Quadri Sheriff

Posted on Jan 11, 2024

Build a Vector Store with Go, PostgreSQL pgVector, Pytorch TorchServe, and MiniLm-L6-v2

Introduction

A vector store is a database that stores and queries vector embeddings(numerical representation of data like words, images, and videos that capture their semantic meaning). Vector stores also implement one or more Approximate Nearest Neighbor (ANN) algorithms, making it possible to retrieve semantically similar vector embeddings to an embedded query.

In this tutorial, you will learn how:

Generate text embeddings with the all-MiniLM-L6-v2 sentence transformer model served with Torchserve.
Convert a PostgreSQL database to a vector store with pgVector.
Store and query vector embeddings in the PostgreSQL vector store with Go.

The code samples in the tutorial are in Golang and Python. Basic knowledge of Golang and Python is needed to follow through with the tutorial.

Architecture

The application will allow a user to perform two main actions.

Generate and store text embeddings in the vector store.
Perform a semantic vector search.

To generate and add an embedding to the vector store:

User uploads the text to the Go backend server.
The server sends the text to the all-MiniLM-L6-v2 sentence transformer model to generate embeddings.
The server stores the generated embeddings in the PostgreSQL vector database.

To perform semantic vector search:

User uploads the text to the Go backend server,
The server sends the text to the all-MiniLM-L6-v2 sentence transformer model to generate embeddings.
The server sends the embedding to the PostgreSQL database to retrieve the five most similar embeddings to the generated embedding and returns it to the user.

Prerequisites

This tutorial assumes that you have:

Docker installed and running. Follow the instructions here to set up docker on your local computer.
gRPC and Go installed.
Postgresql with the pgVector extension installed and running. Follow the instructions here to install pgVector in Postgres.

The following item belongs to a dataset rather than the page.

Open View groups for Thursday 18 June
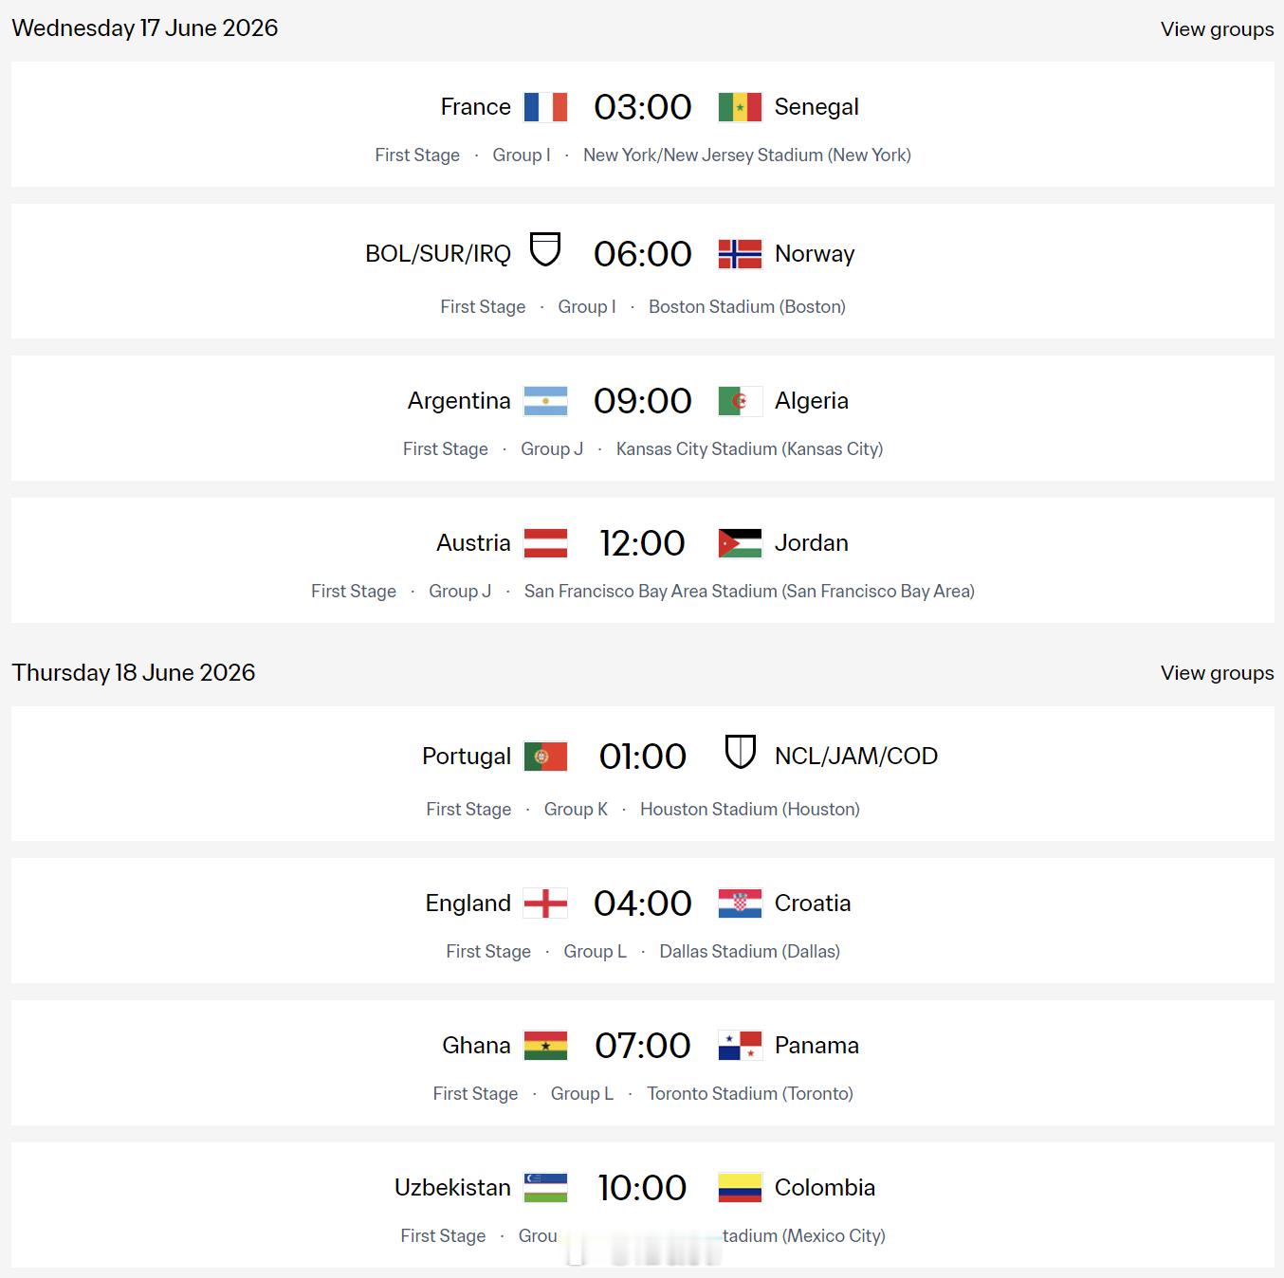 click(1217, 673)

Set up Embedding server with TorchServe and all-MiniLM-L6-v2

The first step in this tutorial is to serve the all-MiniLM-L6-v2 model with Torchserve. We will be using this perfect (https://github.com/clems4ever/torchserve-all-minilm-l6-v2/tree/main) torchserve-all-minilm-l6-v2 example provided by Mr. Clems4ever with some little changes for the example to work with gRPC.

Open the handler.py file and change the preprocess function code to the following -


       # unpack the data
       text = data[0].get('input')
       if data is None:
           data = data[0].get('data')
       texts = str(text, 'UTF-8')
       logger.info(texts)
       if texts is not None:
           logger.info('Text provided')
           return self.preprocess_text(texts)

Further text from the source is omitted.